Maybe there is a voltage drop with the extension cord or the AC electronics senses the unit is not grounded and sets a fault ( trips breaker) on your generator. The breaker on you generator may be more sensitive than a home service panel breaker, so you are getting trips on the generator.
 

tcrawford07

Member
Jun 26, 2022
14
Northeast Texas
Well y'all, we figured it out. Hubby had it plugged into the BIG plug. We switched it over to 120v like someone said, and plugged it into the 20v outlet and wallah! The AC ran just fine with little pull on the generator. Turned the fan on, no difference at all and then the lamp. No change. 😁 Thank you all so much for your help. I won't use an electric coffee maker. I have a stove top percolator. Which is my camp pot anyway. But the real test will be, plugging up the ice maker and the fridge we have.

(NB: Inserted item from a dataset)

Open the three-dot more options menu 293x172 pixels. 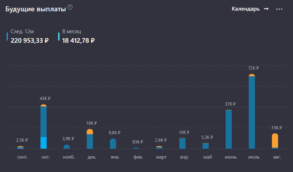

It should carry those too, don't y'all think?
 

ChiefHart

Member
Apr 2, 2020
78
Staunton, Virginia
The floating neutral is a design feature. The only way I know to solve it is with a bonding plug. It it a very common problem with non-RV generators being used in an RV setup. Tons of info available both on the internet and customer reviews for the products where they are sold.
When I bought a generator I questioned on this forum about using an earth ground, and was booed off the stage. Still think it’s better than 3kw traveling from my hand to my feet, but the consensus is don’t bother with it Sparky. 🤷‍♂️
Grounding the generator must not be important, because they put that instruction in the generator instruction manual (sarc). Grounding to earth will protect against a fault in the 120-V load device that could keep the generator it self from becoming electrically HOT. Touch the energized generator chassis and be in contact with the wet ground and that could equal DEATH. I am sorry the forum Booed you on a real safety procedure. In the Navy every electrical device has to be grounded and checked periodically. Navy Safety Regulations are always written in blood.
 

NLB

Active Member
Silver Supporting Member
Oct 10, 2021
501
West Palm Beach, Florida
Thanks for your service Shipmate. You needn’t apologize, and I am fully aware of the safety issues involved.
My reading of the electrical code requirement is that an 8 foot copper rod be driven into the ground so I doubt I will comply to that degree.
I suspect that the reason my generator exterior is totally plastic is to help keep me safer. I will utilize the ground lug to provide a path for any stray electrons to find their way home, and keep my mitts off energized circuitry.
The OP has an open frame unit and that presents additional opportunities to light up the night sky, so you are right to voice your concerns.
Whenever I am offering advice, I am always concerned about the skill set of the person inquiring. Especially when any safety issues are involved, and I try to point out possible areas of “danger “.
I survived countless hours on a flight deck and years in the aviation industry. My credo is “There are old pilots, and bold pilots. But there are no old, bold pilots”. Fair winds, and following seas to you, Chief.
 

NLB

Active Member
Silver Supporting Member
Oct 10, 2021
501
West Palm Beach, Florida
Well y'all, we figured it out. Hubby had it plugged into the BIG plug. We switched it over to 120v like someone said, and plugged it into the 20v outlet and wallah! The AC ran just fine with little pull on the generator. Turned the fan on, no difference at all and then the lamp. No change. 😁 Thank you all so much for your help. I won't use an electric coffee maker. I have a stove top percolator. Which is my camp pot anyway. But the real test will be, plugging up the ice maker and the fridge we have. It should carry those too, don't y'all think?
It will. That Genny is a powerful beast. Happy Trails!
 

George Dion

Member
Jan 29, 2020
14
Illinois
To better understand, You have the pup plugged into the 30 amp outlet and the air conditioner plugged into the pup and when the compressor kicks on it pops the breaker on the generator? If you are only using the regular GFCI outlet on the generator to power everything and not the 30 amp which you need an adapter from 4 prong twist lock to 30 amp RV then its tripping due to pulling to much amperage. The regular outlet will be 20 amps. That AC just a guess probably pulls 12 amps. Now the pup added in converter running when the compressor kicks on you have over loaded the 20 amp circut.
Breakers are designed to trip at 80% of rated value. 20 amp breaker will trip at 16 amps of load.
 

stierheim

Member
Apr 22, 2013
57
Breakers are designed to trip at 80% of rated value. 20 amp breaker will trip at 16 amps of load.
This is incorrect. Breakers are designed to trip above the rated load. The UL (Underwriters Laboratory) requirement for breaker certification requires the breaker handle 100% of its rated load indefinitely when operated in open air. In an enclosed very hot environment, it is possible for a breaker to trip as somewhat below its rated load.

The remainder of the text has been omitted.